PairNet: Training with Observed Pairs to Estimate Individual Treatment Effect
Lokesh Nagalapatti, Pranava Singhal, Avishek Ghosh, Sunita Sarawagi
TL;DR
PairNet addresses the challenge of estimating individual treatment effects (ITE) from observational data by training on observed pairs with a pairwise factual loss, eliminating reliance on noisy pseudo-outcomes. Theoretical contributions establish consistency and ITE-risk bounds under overlap, showing the Pair loss upper-bounds the ITE risk via an IPM-based distance between neighbor distributions and observed covariates, with tighter guarantees than factual models. Empirically, PairNet delivers significant improvements over a wide range of baselines across binary and continuous treatments, is model-agnostic, and demonstrates robustness to pairing proximity and hyperparameters.
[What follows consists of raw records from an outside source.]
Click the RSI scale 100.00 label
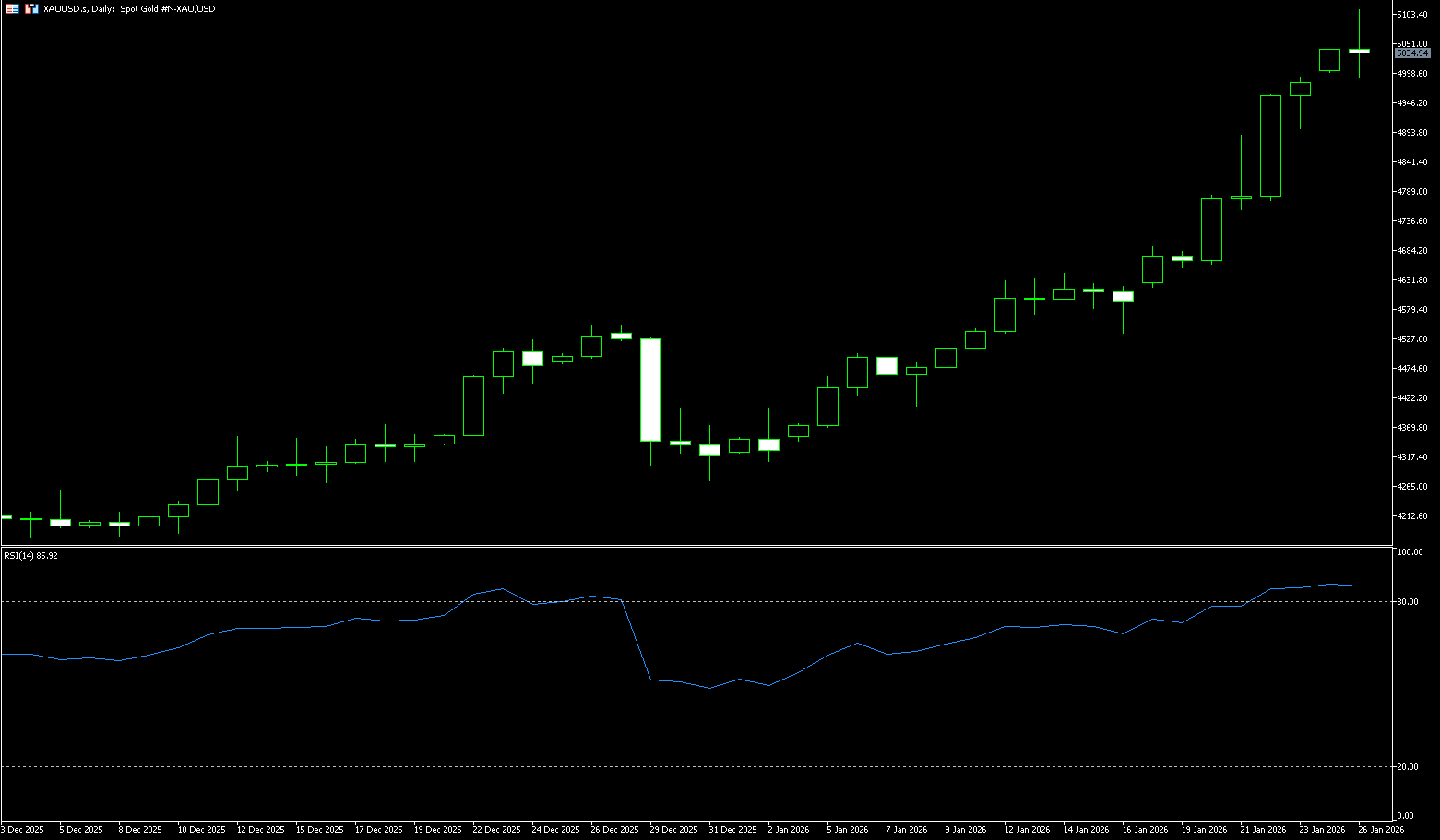 (x=1410, y=552)
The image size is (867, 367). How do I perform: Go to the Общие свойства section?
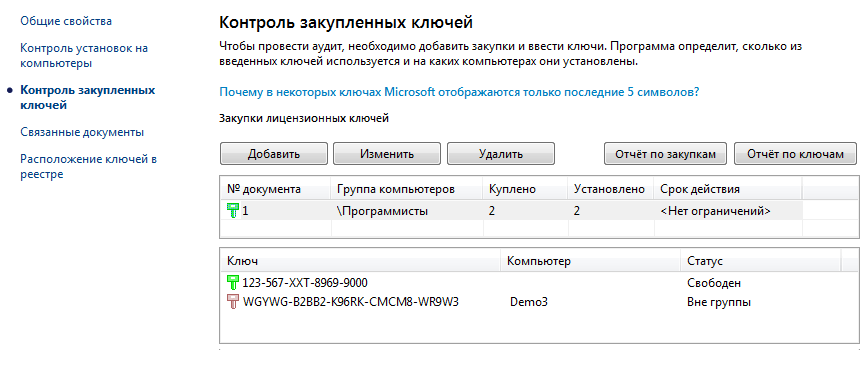[66, 21]
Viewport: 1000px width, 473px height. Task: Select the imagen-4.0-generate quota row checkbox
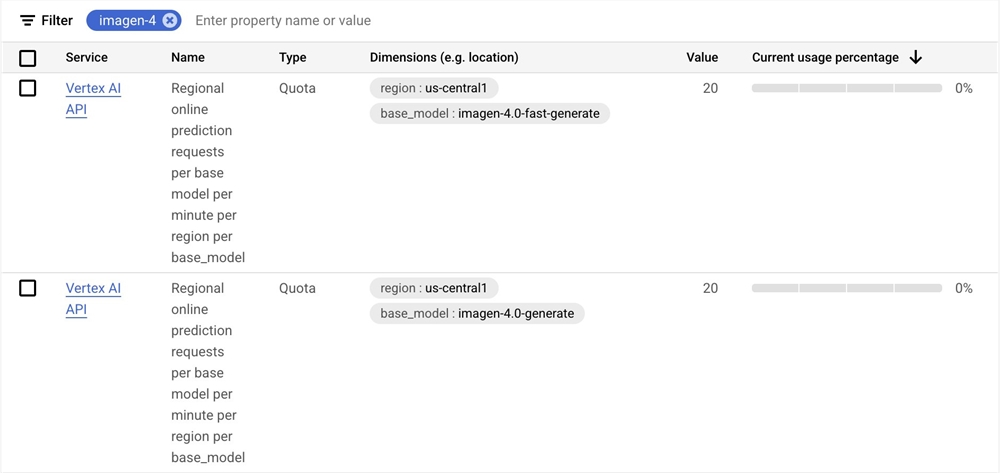pos(28,288)
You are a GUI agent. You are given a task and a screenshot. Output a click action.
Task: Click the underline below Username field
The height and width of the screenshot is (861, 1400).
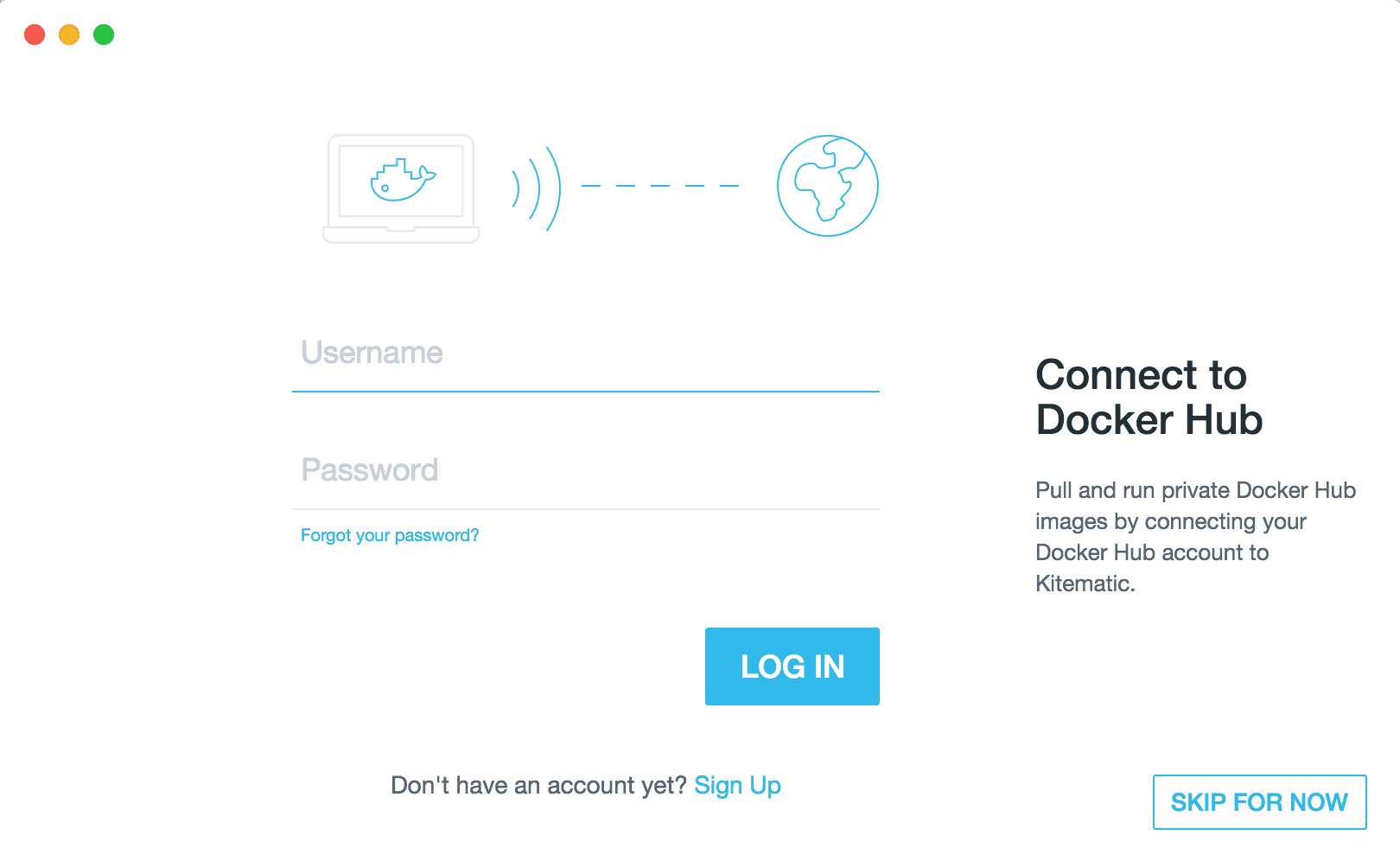coord(586,392)
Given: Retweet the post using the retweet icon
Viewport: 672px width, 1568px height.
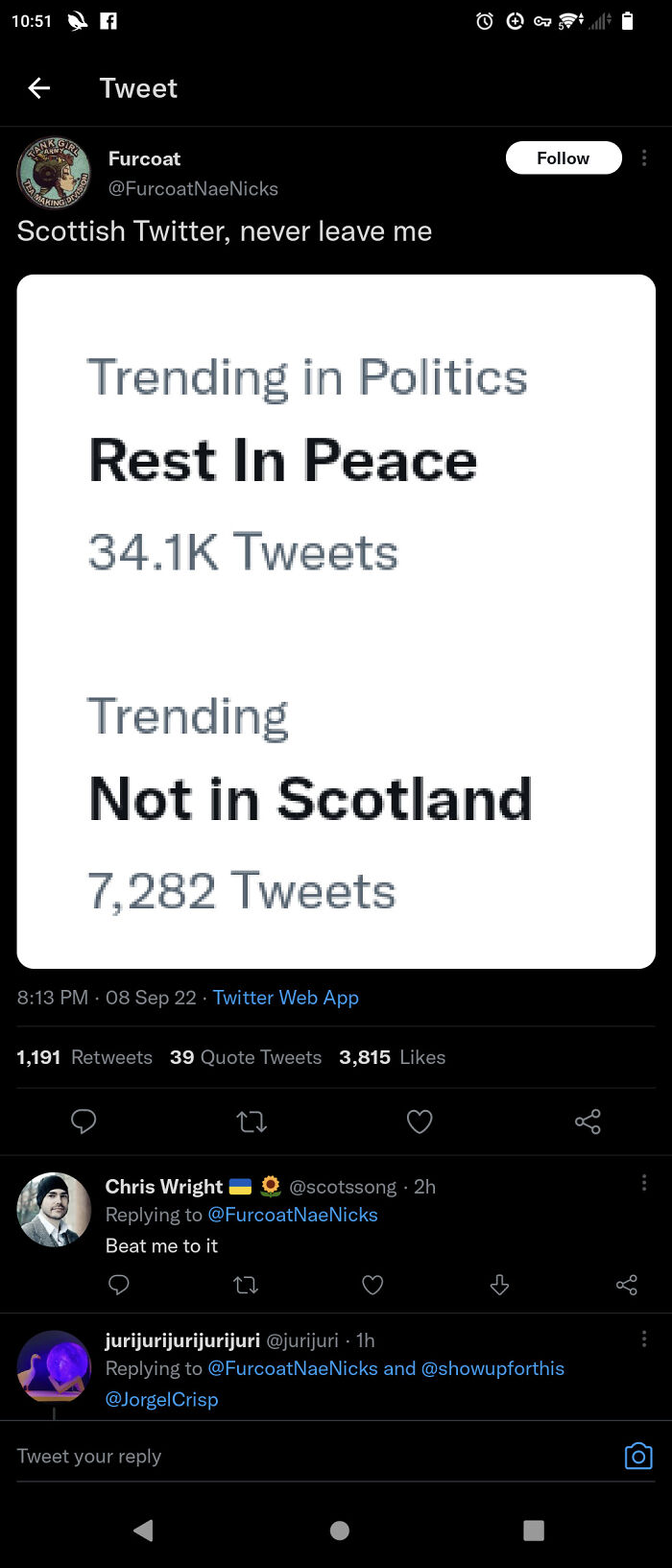Looking at the screenshot, I should [x=252, y=1122].
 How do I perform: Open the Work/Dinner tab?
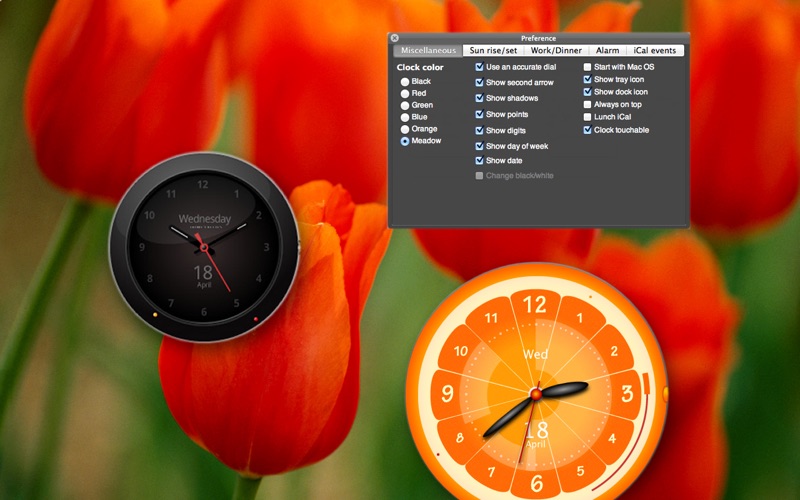click(556, 50)
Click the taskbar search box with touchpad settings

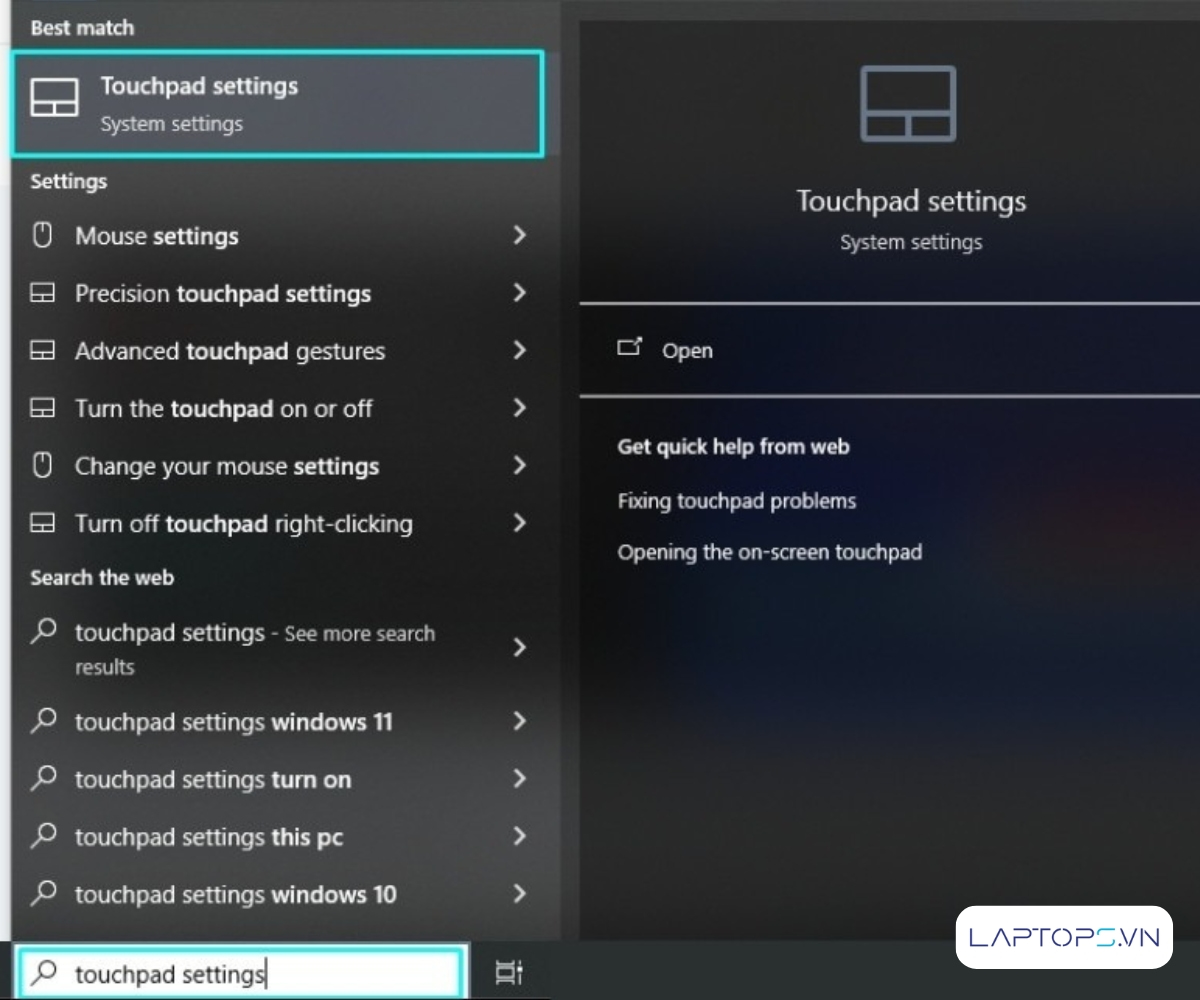pyautogui.click(x=240, y=973)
These results suggest PairNet offers a practical, scalable pathway to more accurate individualized treatment effect estimation in real-world observational datasets.
Abstract
Given a dataset of individuals each described by a covariate vector, a treatment, and an observed outcome on the treatment, the goal of the individual treatment effect (ITE) estimation task is to predict outcome changes resulting from a change in treatment. A fundamental challenge is that in the observational data, a covariate's outcome is observed only under one treatment, whereas we need to infer the difference in outcomes under two different treatments. Several existing approaches address this issue through training with inferred pseudo-outcomes, but their success relies on the quality of these pseudo-outcomes. We propose PairNet, a novel ITE estimation training strategy that minimizes losses over pairs of examples based on their factual observed outcomes. Theoretical analysis for binary treatments reveals that PairNet is a consistent estimator of ITE risk, and achieves smaller generalization error than baseline models. Empirical comparison with thirteen existing methods across eight benchmarks, covering both discrete and continuous treatments, shows that PairNet achieves significantly lower ITE error compared to the baselines. Also, it is model-agnostic and easy to implement.